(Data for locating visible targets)
┄┄┄┄┄┄

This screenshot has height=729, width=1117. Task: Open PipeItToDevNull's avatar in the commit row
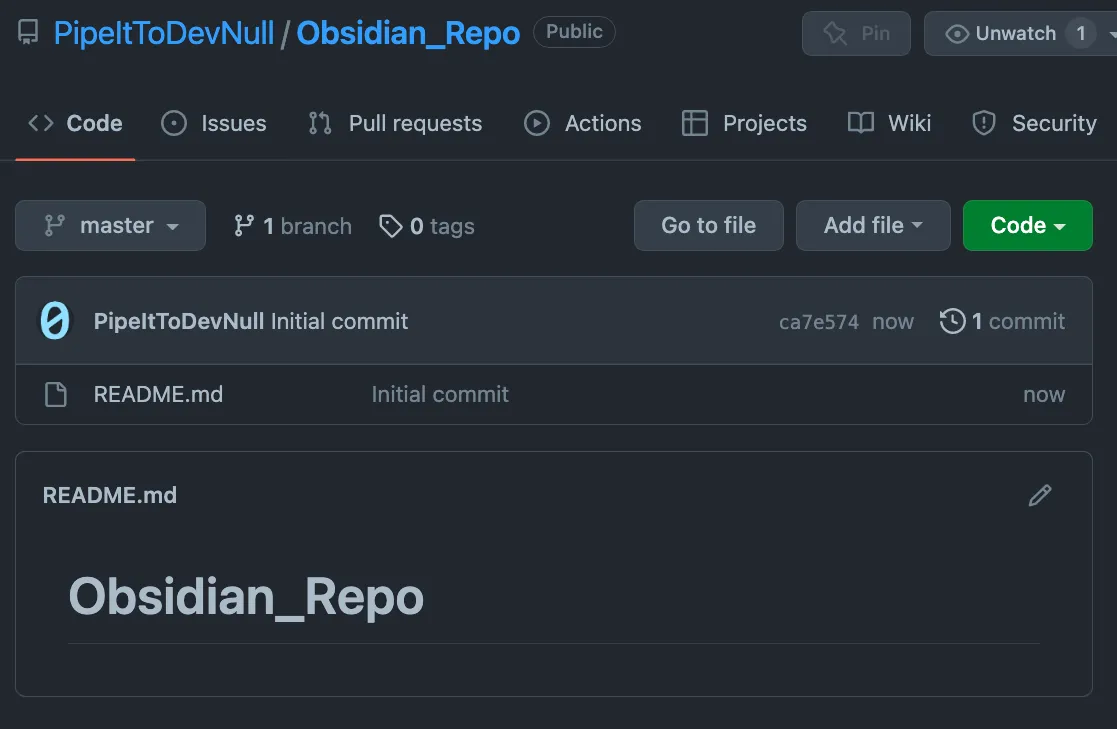(55, 321)
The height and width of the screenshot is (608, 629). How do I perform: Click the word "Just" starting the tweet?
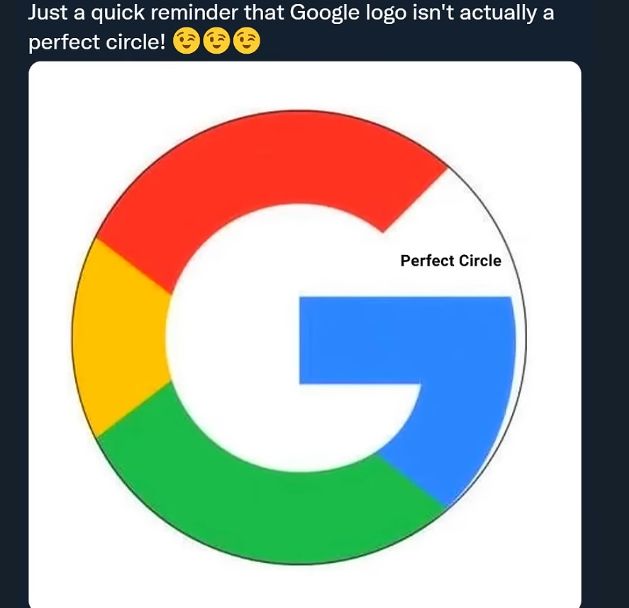47,14
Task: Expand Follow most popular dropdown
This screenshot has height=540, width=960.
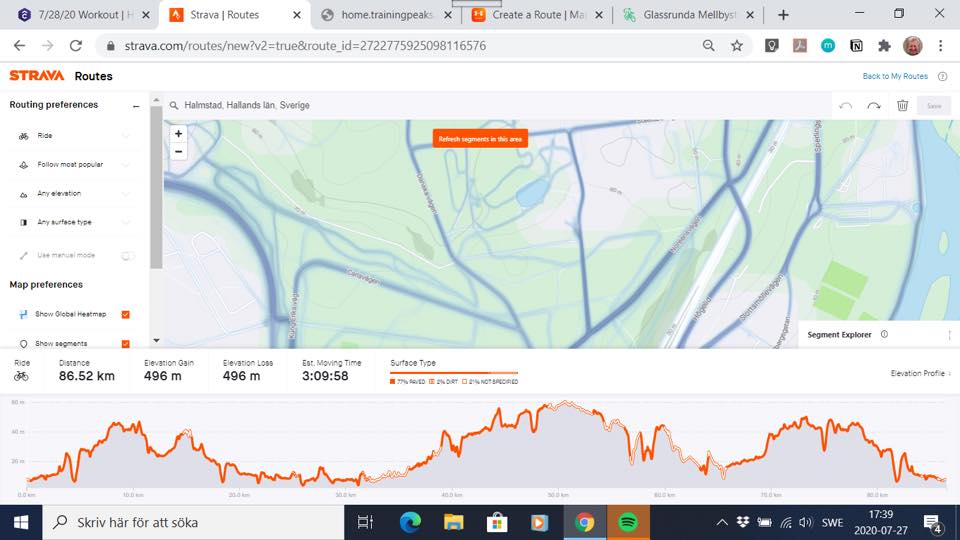Action: click(73, 165)

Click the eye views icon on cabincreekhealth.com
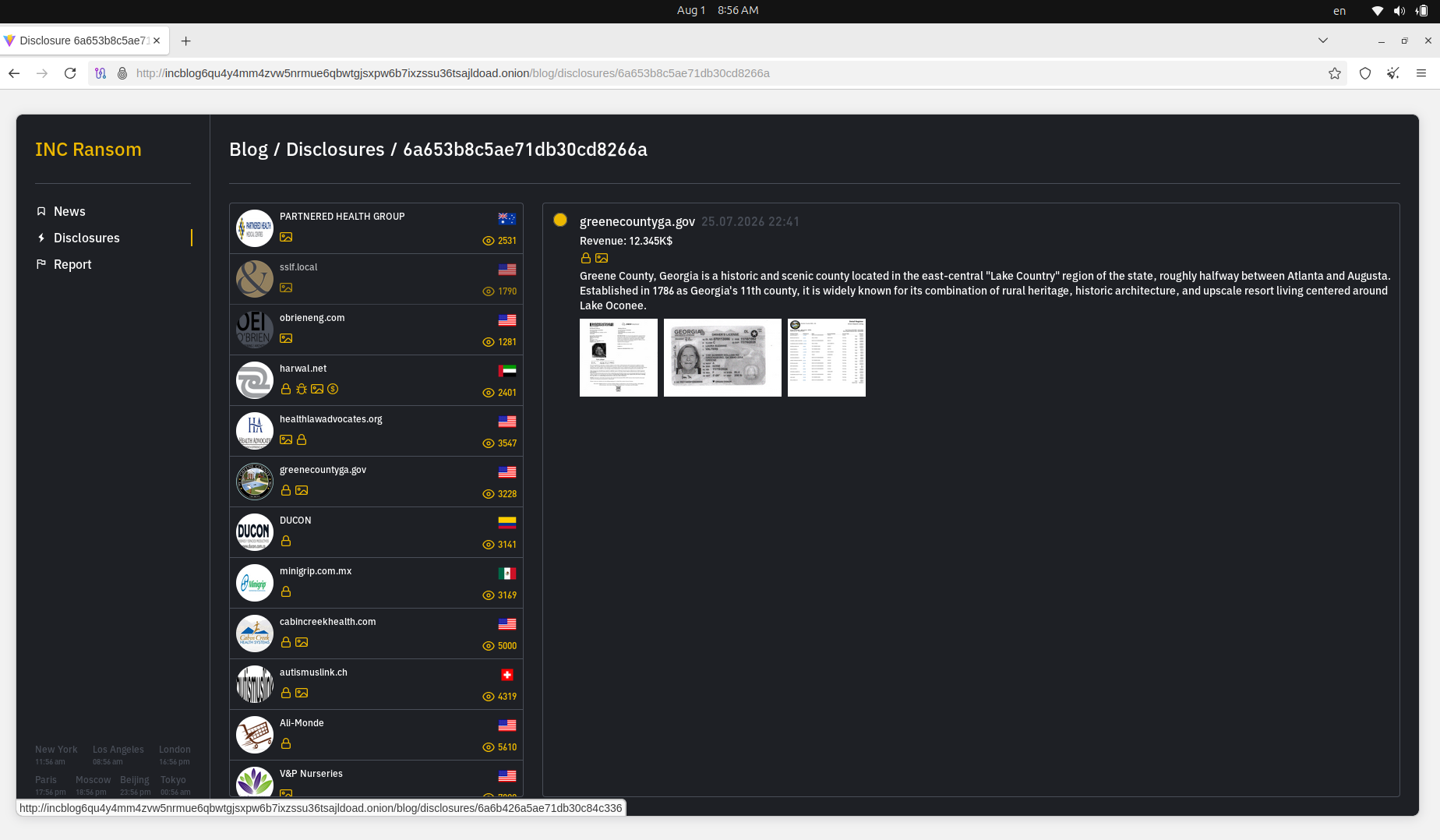[x=489, y=646]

┄┄┄┄┄┄

→ What the task requires
Convert every line of the listing above into a Markdown table with the columns Row and Text, numbering each row and skipping blank lines. Leave the pictures out of the answer.

→ Task solution
| Row | Text |
|---|---|
| 1 | This screenshot has height=729, width=1117. Task: Open PipeItToDevNull's avatar in the commit row |
| 2 | (55, 321) |
| 3 | The height and width of the screenshot is (608, 629). How do I perform: Click the word "Just" starting the tweet? |
| 4 | 47,14 |
| 5 | Task: Expand Follow most popular dropdown |
| 6 | This screenshot has height=540, width=960. |
| 7 | Action: click(73, 165) |
| 8 | Click the eye views icon on cabincreekhealth.com |
| 9 | [x=489, y=646] |